Content starts

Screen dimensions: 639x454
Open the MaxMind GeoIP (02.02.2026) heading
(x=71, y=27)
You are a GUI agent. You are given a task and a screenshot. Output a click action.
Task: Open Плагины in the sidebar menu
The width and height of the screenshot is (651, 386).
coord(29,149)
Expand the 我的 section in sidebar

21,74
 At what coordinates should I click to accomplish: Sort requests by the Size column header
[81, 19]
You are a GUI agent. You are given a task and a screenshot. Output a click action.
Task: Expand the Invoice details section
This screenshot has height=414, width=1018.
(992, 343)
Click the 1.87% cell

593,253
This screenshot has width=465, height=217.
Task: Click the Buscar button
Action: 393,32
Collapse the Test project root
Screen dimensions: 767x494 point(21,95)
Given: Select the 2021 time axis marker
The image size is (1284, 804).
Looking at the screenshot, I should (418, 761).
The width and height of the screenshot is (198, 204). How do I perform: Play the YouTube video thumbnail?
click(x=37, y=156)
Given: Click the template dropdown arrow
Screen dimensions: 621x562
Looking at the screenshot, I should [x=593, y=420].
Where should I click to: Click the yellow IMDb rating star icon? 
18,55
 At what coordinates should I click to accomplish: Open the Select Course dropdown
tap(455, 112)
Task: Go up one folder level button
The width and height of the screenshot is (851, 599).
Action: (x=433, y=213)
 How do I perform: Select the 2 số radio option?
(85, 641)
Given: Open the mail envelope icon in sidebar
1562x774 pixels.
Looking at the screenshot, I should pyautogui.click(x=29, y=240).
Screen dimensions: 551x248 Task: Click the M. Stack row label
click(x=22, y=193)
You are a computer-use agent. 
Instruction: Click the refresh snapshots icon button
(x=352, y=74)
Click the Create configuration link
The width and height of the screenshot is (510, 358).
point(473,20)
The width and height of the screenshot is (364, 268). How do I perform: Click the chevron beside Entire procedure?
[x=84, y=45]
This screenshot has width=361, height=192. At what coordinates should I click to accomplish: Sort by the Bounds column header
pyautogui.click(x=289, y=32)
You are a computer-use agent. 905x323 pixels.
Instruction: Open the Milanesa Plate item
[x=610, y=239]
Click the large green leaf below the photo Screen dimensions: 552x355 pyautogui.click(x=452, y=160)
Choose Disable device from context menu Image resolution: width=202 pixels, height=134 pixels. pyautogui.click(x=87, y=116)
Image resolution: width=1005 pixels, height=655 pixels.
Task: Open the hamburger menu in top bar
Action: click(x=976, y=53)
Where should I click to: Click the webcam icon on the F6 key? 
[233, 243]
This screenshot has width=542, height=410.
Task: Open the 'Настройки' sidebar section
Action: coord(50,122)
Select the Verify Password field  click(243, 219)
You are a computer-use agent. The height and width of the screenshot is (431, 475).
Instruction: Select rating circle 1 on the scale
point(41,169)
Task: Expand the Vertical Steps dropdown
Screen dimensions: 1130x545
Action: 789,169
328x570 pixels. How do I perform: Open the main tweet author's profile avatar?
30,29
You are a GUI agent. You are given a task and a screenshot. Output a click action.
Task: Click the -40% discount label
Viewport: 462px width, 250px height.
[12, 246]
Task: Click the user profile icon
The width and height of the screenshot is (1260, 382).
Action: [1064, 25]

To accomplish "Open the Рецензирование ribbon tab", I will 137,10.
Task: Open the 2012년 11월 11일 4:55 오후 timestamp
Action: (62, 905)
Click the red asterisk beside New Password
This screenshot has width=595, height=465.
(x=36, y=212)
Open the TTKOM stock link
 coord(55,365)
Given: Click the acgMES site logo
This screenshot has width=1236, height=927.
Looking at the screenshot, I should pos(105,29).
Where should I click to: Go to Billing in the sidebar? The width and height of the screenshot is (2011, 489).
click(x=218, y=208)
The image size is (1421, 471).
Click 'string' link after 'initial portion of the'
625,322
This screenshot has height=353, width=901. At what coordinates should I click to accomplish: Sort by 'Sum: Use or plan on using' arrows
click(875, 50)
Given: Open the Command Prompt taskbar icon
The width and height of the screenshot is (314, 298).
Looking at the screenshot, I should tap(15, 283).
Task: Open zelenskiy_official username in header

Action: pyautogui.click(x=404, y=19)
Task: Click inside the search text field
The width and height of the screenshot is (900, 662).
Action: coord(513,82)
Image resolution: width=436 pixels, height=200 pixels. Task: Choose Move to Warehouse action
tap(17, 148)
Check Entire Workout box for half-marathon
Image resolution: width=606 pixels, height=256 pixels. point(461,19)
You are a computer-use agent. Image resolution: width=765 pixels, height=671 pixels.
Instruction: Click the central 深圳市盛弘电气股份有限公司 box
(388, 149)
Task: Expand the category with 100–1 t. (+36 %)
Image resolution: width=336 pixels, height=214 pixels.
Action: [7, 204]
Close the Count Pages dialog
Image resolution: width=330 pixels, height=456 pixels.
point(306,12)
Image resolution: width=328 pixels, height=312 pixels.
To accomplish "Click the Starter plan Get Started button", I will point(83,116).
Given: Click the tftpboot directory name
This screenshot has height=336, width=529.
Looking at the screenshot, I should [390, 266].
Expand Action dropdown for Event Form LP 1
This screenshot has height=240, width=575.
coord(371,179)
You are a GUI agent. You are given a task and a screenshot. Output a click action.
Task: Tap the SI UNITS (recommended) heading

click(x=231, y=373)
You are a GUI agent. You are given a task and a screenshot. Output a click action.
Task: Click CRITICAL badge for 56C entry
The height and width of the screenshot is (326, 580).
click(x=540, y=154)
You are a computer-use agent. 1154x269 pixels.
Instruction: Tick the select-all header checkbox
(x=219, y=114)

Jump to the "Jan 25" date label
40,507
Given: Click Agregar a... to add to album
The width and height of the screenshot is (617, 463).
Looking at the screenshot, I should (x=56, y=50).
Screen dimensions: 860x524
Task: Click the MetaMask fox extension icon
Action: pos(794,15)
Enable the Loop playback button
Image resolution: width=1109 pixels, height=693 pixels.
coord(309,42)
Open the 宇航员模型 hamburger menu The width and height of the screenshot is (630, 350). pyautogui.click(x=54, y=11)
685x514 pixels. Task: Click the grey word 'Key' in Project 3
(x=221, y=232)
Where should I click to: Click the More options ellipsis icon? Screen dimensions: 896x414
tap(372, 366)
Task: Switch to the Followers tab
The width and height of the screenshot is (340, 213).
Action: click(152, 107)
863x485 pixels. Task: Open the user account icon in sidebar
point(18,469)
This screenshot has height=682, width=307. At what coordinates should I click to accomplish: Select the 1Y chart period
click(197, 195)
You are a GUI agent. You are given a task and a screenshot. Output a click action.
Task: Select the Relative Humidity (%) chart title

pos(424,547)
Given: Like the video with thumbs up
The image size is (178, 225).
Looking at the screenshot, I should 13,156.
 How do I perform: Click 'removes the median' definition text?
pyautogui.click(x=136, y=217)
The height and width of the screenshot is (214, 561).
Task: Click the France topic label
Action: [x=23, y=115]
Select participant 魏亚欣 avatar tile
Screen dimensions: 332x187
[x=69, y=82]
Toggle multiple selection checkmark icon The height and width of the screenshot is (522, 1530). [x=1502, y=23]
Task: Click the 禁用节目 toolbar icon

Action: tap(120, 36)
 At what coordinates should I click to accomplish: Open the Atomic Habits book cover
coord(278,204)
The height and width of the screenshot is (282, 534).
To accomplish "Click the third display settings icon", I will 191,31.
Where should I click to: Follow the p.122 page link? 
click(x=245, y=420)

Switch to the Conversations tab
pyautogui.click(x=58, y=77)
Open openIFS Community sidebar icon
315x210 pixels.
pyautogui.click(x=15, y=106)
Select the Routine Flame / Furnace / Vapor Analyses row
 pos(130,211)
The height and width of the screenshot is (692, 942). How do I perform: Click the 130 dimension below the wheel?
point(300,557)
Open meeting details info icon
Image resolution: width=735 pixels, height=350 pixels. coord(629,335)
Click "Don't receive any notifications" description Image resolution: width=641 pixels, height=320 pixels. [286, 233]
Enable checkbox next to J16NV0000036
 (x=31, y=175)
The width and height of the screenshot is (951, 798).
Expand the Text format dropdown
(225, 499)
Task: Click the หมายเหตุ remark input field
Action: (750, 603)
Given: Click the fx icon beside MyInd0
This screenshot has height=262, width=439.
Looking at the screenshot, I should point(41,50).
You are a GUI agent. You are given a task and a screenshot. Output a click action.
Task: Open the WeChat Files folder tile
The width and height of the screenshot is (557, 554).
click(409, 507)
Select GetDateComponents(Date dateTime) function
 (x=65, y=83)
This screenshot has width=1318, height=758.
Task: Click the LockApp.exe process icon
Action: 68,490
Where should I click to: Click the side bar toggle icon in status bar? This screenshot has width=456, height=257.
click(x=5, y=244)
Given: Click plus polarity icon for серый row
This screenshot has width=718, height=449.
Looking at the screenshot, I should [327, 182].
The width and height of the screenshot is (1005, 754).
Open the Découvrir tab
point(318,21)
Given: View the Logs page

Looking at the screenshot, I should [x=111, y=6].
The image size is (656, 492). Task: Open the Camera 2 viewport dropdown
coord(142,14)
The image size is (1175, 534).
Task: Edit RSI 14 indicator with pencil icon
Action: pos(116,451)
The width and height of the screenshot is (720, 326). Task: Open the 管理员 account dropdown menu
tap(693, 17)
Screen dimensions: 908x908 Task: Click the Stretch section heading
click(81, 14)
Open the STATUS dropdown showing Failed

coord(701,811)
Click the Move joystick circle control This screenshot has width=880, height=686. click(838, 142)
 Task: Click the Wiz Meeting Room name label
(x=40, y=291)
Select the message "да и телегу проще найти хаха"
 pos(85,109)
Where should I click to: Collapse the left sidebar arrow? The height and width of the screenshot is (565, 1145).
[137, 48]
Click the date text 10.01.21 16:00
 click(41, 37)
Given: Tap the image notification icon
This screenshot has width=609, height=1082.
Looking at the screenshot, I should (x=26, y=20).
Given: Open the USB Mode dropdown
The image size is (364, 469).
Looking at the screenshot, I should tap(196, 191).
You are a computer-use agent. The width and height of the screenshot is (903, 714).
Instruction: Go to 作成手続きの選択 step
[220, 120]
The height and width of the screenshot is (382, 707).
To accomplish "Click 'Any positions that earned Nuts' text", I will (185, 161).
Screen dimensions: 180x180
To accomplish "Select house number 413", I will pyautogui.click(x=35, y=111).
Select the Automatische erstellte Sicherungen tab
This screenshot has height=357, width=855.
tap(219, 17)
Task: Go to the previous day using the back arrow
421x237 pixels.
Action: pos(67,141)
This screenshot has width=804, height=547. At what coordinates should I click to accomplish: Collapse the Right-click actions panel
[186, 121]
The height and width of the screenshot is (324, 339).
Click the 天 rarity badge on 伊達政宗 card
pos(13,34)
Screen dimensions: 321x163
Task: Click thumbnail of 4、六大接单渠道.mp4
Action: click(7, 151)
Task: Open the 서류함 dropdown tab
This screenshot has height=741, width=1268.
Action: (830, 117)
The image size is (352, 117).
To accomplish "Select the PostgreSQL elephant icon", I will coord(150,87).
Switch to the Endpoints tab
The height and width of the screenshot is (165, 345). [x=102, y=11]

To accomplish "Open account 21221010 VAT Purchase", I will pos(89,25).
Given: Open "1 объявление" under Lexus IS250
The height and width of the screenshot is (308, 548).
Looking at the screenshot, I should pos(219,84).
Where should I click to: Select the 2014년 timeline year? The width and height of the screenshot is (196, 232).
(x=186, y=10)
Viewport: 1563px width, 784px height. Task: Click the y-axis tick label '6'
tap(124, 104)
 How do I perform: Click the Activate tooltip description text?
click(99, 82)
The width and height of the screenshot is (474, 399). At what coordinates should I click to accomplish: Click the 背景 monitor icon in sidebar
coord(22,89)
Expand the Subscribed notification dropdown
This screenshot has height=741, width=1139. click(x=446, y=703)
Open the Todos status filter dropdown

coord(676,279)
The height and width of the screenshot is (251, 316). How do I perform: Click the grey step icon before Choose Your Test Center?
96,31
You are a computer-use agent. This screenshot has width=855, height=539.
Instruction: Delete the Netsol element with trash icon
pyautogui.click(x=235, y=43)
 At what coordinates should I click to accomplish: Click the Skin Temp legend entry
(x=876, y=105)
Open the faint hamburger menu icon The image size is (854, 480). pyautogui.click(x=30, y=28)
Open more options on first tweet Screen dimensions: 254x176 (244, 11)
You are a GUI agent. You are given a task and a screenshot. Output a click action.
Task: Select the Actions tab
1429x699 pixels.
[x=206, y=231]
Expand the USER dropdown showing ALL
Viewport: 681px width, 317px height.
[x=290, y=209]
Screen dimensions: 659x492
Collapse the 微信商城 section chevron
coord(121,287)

Content ends

Aim of the exercise >> Only the number is needed here: how many lines in the data contain "tile"?

Answer to the exercise >> 2